Déroulement d'une consultation

L'ostéopathe commence sa consultation par un interrogatoire du patient et un examen approfondi de ses bilans radiologiques et biologiques. Grâce à des tests palpatoires spécifiques, l'ostéopathe va ensuite chercher les zones du corps présentant des restrictions de mouvements susceptibles d'altérer l'état de santé. L'ensemble de ces tests permet de poser le Diagnostic Ostéopathique Spécifique (D.O.S.). 

Les mains du praticien vont chercher, trouver et réharmoniser l'ensemble des structures perturbées dans leur mobilité. Le geste ostéopathique est doux, indolore et fait appel à la mobilité propre de chaque tissu.

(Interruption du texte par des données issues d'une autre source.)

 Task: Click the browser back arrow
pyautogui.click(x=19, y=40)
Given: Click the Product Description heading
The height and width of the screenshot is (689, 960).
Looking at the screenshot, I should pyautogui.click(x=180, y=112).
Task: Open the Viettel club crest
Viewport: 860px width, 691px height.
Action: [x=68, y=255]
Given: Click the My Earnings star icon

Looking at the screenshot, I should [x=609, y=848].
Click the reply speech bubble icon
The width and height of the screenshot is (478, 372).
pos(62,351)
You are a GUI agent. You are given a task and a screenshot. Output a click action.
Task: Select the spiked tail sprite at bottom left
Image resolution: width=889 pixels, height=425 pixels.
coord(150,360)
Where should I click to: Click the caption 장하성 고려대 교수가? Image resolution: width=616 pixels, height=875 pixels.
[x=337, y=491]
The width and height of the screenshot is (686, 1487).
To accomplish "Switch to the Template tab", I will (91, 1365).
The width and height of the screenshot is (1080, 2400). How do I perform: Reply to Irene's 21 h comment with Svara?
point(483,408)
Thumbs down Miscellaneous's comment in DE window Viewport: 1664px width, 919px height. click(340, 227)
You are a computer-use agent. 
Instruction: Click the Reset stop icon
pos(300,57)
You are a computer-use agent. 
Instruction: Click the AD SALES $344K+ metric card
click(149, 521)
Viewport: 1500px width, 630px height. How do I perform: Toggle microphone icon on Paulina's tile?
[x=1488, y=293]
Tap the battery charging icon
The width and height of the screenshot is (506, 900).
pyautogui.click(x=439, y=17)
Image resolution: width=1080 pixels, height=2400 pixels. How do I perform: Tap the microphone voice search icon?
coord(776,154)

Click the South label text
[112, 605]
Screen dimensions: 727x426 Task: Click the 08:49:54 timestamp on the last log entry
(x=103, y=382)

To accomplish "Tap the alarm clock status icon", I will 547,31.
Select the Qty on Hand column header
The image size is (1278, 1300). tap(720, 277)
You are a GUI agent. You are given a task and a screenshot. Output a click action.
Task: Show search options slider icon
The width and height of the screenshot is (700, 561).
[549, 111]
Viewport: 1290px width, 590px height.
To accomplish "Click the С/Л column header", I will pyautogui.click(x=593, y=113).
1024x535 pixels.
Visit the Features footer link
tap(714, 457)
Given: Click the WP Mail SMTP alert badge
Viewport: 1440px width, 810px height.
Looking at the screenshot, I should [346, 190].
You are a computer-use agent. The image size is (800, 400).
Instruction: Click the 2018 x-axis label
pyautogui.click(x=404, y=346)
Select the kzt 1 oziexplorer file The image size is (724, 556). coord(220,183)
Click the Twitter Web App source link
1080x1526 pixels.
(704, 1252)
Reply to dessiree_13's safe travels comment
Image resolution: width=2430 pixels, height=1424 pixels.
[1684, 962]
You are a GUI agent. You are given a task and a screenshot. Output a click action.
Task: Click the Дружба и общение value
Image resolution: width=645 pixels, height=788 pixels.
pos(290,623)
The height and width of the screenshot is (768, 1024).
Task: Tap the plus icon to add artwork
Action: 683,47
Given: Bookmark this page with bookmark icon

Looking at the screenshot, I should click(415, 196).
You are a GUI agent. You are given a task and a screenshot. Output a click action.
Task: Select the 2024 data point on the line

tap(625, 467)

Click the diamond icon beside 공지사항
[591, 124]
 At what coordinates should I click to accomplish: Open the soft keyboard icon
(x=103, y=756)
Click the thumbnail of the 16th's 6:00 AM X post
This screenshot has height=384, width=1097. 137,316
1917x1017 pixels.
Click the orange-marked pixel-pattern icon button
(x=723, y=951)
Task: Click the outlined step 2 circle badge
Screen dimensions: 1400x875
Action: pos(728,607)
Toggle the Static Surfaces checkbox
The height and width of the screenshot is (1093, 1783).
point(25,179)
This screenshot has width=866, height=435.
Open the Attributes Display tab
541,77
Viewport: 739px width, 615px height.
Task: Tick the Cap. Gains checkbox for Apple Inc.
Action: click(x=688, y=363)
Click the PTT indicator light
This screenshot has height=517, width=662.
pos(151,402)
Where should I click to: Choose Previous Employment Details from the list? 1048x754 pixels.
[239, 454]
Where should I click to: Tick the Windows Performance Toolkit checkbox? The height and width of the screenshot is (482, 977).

L'ostéopathe choisit la technique la mieux adaptée et la plus confortable pour chaque patient, en fonction de son âge et de sa morphologie. 

Par exemple, un genou et un estomac peuvent perdre leur mobilité, mais étant formés de tissus très différents leur traitement fera appel à des gestes différents. Les interventions manuelles de l'ostéopathe vont stimuler les systèmes physiologiques du corps humain, en ayant la possibilité d'agir sur tous les tissus corporels. 

Il existe différents types de techniques :

Les techniques fonctionnelles permettent au thérapeute, avec l'aide du sujet, de mobiliser les tissus (muscles, articulations, liquides, membranes, etc.) et d'induire un état de relâchement suffisant pour permettre l'autocorrection d'une lésion. 

Les techniques structurelles demandent d'appliquer une certaine impulsion sur une structure, cette fois pour « s'opposer » à la lésion (pour libérer une vertèbre qui ne bouge plus, par exemple). Parfois désagréables, mais pas douloureuses, elles peuvent provoquer un craquement (bien que le craquement n'indique pas que la manipulation soit réussie). 

Les techniques viscérales ont pour objectif de redonner le maximum de motilité aux viscères (intestin, foie, rate, poumon, etc.). Ceux-ci seraient en lien avec certains symptômes de troubles fonctionnels. 

Les techniques crâniennes sont très subtiles et pourraient ressembler à une simple imposition des mains. En réalité, il s'agit de très légers mouvements qui permettraient de rétablir la délicate mobilité des os du crâne et d'agir sur le mouvement respiratoire primaire. Celle-ci s'attache exclusivement au fluide céphalo-rachidien et aux membranes qui entourent et protègent le cerveau et la moelle épinière.